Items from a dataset
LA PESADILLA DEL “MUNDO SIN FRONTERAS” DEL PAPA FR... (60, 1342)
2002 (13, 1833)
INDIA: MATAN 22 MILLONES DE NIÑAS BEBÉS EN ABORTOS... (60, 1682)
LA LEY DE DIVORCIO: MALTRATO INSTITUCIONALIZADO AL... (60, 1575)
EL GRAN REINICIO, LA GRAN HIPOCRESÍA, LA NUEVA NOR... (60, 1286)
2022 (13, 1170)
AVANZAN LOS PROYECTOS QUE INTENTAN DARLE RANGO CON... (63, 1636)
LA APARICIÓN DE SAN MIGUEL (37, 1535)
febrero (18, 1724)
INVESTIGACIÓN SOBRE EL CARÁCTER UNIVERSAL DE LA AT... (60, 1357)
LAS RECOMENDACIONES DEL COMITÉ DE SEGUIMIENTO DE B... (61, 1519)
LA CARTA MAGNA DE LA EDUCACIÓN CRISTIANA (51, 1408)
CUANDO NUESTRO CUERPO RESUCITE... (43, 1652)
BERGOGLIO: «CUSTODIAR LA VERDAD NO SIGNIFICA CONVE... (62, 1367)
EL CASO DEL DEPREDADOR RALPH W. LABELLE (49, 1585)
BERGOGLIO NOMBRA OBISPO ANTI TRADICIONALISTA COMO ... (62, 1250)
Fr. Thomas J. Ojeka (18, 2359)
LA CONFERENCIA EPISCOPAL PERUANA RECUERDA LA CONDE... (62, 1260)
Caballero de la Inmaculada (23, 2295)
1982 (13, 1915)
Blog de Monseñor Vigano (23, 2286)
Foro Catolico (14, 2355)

**What is being asked**
Check every line above for the word "BERGOGLIO" and copy those that have it.

**Output of the exercise**
BERGOGLIO: «CUSTODIAR LA VERDAD NO SIGNIFICA CONVE... (62, 1367)
BERGOGLIO NOMBRA OBISPO ANTI TRADICIONALISTA COMO ... (62, 1250)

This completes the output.